Short task A:
For the excerpt from The Child that Books Built, state whether each statement below agrees with it. Answer yes or no for each, and quote the deciding words from the excerpt exactly. (i) The narrator found the oceanic trances monstrous. (ii) The pictures of Wally came back to the narrator night after night in the dormitory. (iii) The narrator had already imagined a distinct face for the Other.
Short task B:
Write the next part of the excerpt from The Child that Books Built, beginning after its final sentence.

Excerpted text:
** Start **

Book Read Free

The Child that Books Built

Page 16

by Francis Spufford


  Stuffing yourself with chocolate pudding is different from dining on a human thigh. The oceanic trances that had started to visit me didn’t feel monstrous. On the contrary; they seemed to be aimed at the opposite of a cannibal’s solipsism, the hellish solitude that would result if you believed you were the only subject in the world, and everyone else was only an (edible) object. It felt as if I was reaching out in them, just beginning to feel the craving for the company of an Other so dimly defined still that I hadn’t yet imagined a face or a body for her that was any more distinct than the whole salty sea. But Wally thrust me into the solitude of a fear that no one else shared; and when the horrible pictures of him biting into a squealing rat, and making the child in the next bed vanish, visited me again, night after night in the dormitory, they menaced me with news of an inchoate something that wouldn’t go away, that was going to go on asking to be dealt with even when the particular imprint made on my mind by Wally mercifully began to fade.

** End **

Data shown:

** Start **

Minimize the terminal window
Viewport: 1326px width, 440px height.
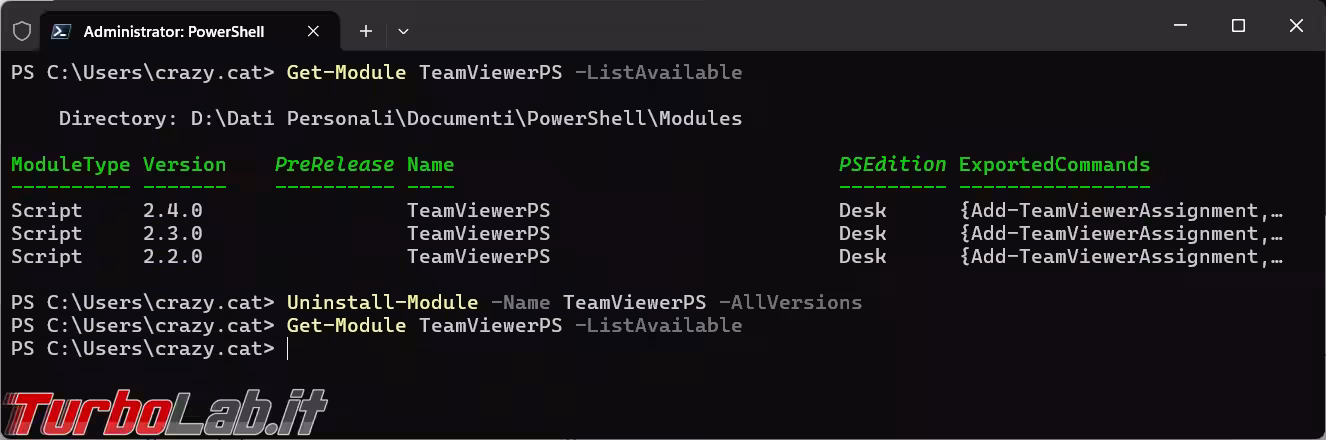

** End **

Reply A:
(i) No: "The oceanic trances that had started to visit me didn’t feel monstrous."
(ii) Yes: "visited me again, night after night in the dormitory"
(iii) No: "I hadn’t yet imagined a face or a body for her that was any more distinct than the whole salty sea."

Reply B:
  I wish this chapter had a different name. I wish I’d been brave enough as a teenager to try the experiment of facing the emotions I wanted not to have. But I wasn’t. The story of my life as a reader from thirteen onward doesn’t follow one grim straight line. It was a time of hopes and discoveries too. But when it came to it, whenever fear presented itself to me and asked to be addressed, I always turned back to books as the medium into which I was used to pouring my troublesome emotions. I re-buried my fear in stories, not in stories that frightened me, but in others that seemed capacious, absorbent, open to being saturated by what you brought to them. I looked for stories hungry enough to swallow my fear. I looked for new holes to put it in.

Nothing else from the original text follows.